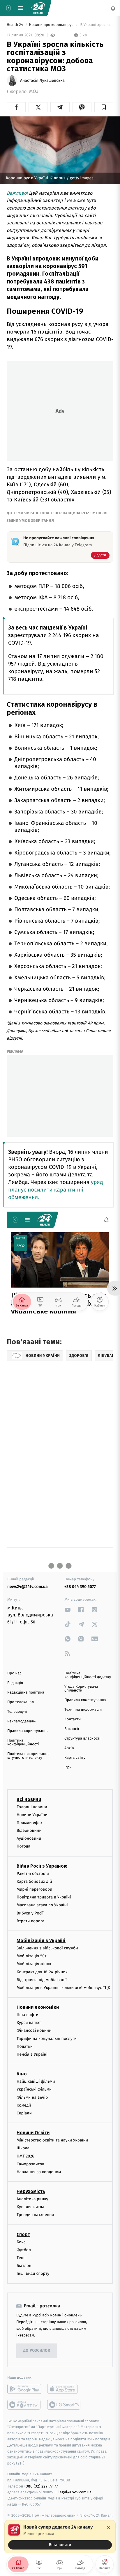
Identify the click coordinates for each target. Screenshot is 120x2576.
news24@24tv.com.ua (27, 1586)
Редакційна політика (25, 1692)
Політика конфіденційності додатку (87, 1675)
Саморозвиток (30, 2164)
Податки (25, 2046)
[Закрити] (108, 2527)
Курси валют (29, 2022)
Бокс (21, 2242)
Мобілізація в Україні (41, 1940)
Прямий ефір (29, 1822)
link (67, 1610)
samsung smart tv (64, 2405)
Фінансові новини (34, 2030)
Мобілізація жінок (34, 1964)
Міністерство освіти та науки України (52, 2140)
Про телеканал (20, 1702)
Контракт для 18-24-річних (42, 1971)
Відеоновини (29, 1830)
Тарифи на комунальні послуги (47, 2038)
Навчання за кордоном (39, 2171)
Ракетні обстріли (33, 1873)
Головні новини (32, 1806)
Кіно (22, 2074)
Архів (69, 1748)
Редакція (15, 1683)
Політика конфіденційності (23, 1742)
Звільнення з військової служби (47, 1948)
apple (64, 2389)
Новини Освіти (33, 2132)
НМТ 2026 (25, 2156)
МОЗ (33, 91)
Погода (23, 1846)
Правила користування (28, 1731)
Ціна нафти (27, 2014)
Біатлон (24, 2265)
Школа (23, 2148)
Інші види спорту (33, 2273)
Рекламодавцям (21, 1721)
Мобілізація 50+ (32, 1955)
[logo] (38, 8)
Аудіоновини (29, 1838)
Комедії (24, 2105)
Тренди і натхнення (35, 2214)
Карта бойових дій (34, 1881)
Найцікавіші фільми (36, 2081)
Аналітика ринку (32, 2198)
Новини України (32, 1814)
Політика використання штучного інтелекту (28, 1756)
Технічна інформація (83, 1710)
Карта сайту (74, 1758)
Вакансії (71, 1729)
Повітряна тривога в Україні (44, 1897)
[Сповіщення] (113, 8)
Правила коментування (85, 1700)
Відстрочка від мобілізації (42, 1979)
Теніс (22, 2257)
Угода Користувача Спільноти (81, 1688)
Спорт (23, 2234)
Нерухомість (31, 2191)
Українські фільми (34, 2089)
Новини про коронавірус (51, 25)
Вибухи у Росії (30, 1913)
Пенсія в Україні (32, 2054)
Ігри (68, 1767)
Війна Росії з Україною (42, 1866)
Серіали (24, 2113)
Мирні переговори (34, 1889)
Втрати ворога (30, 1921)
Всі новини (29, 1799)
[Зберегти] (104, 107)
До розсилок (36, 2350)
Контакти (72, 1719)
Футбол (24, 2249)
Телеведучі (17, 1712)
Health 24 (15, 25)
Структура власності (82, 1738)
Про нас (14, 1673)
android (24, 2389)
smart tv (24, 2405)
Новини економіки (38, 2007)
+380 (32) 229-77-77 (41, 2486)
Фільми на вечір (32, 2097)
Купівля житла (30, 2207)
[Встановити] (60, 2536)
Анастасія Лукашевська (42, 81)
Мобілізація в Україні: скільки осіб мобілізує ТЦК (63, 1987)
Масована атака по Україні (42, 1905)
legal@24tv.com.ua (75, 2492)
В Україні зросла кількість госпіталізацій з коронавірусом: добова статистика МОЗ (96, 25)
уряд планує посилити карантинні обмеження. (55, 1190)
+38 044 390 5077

--

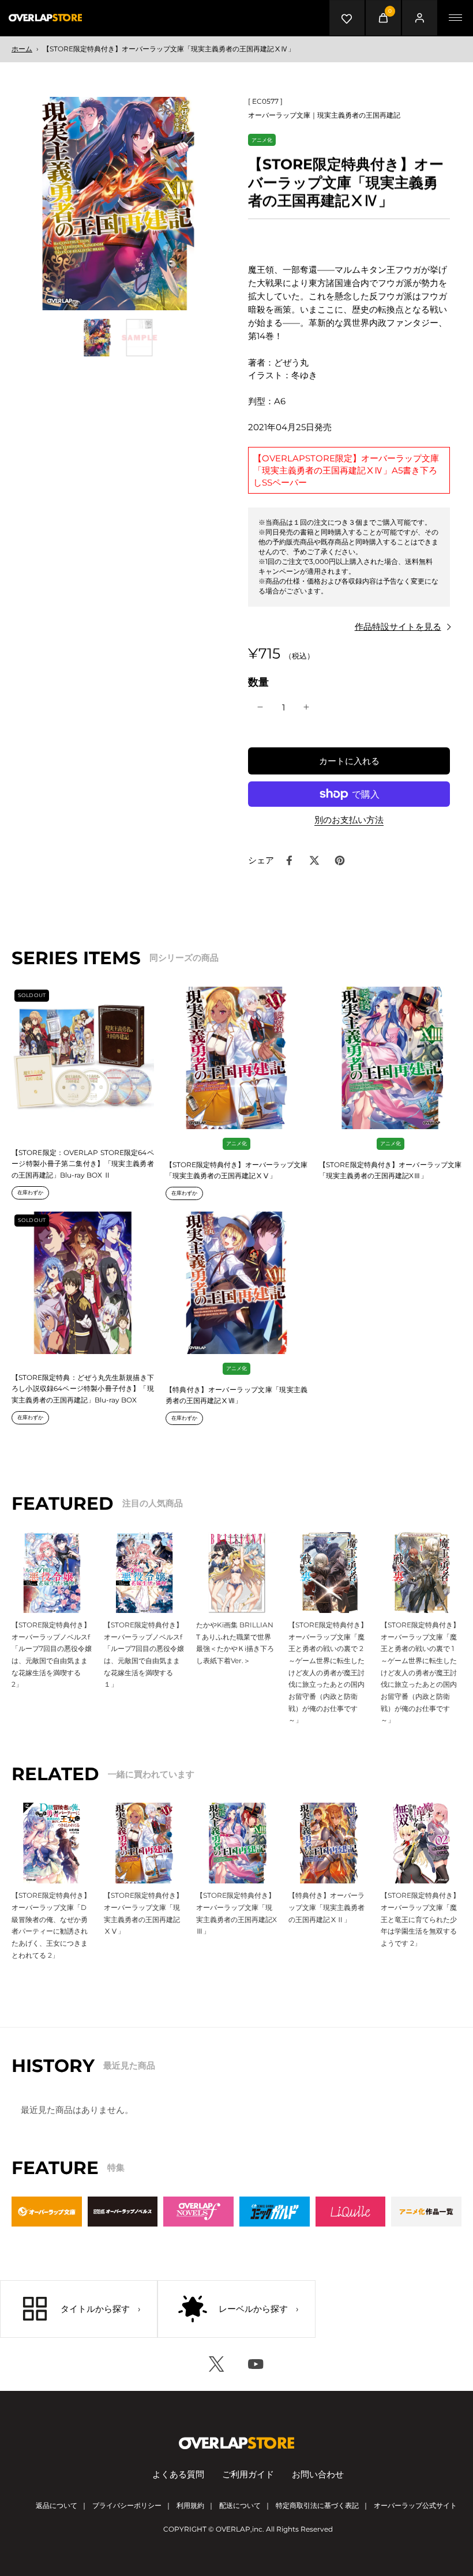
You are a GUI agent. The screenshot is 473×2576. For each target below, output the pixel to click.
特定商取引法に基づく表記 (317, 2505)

--

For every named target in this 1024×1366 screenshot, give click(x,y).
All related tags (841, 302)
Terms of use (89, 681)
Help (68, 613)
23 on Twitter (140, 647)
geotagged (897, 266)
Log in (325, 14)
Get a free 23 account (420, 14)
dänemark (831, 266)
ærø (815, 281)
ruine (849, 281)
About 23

--

EXERCISE REQUIREMENTS>
Please return only the lines above, starting at the line that has "Школа (23, 2148)" and ending at the line that has "Структура власності (82, 1738)", keeping both and leaving each one unchanged.

WRITTEN SOLUTION>
Школа (23, 2148)
Інші види спорту (33, 2273)
Рекламодавцям (21, 1721)
Мобілізація 50+ (32, 1955)
[logo] (38, 8)
Аудіоновини (29, 1838)
Комедії (24, 2105)
Тренди і натхнення (35, 2214)
Карта бойових дій (34, 1881)
Найцікавіші фільми (36, 2081)
Аналітика ринку (32, 2198)
Новини України (32, 1814)
Політика використання штучного інтелекту (28, 1756)
Технічна інформація (83, 1710)
Карта сайту (74, 1758)
Вакансії (71, 1729)
Повітряна тривога в Україні (44, 1897)
[Сповіщення] (113, 8)
Правила коментування (85, 1700)
Відстрочка від мобілізації (42, 1979)
Теніс (22, 2257)
Угода Користувача Спільноти (81, 1688)
Спорт (23, 2234)
Нерухомість (31, 2191)
Українські фільми (34, 2089)
Новини про коронавірус (51, 25)
Вибухи у Росії (30, 1913)
Пенсія в Україні (32, 2054)
Ігри (68, 1767)
Війна Росії з Україною (42, 1866)
Серіали (24, 2113)
Мирні переговори (34, 1889)
Втрати ворога (30, 1921)
Всі новини (29, 1799)
[Зберегти] (104, 107)
До розсилок (36, 2350)
Контакти (72, 1719)
Футбол (24, 2249)
Телеведучі (17, 1712)
Health 24 (15, 25)
Структура власності (82, 1738)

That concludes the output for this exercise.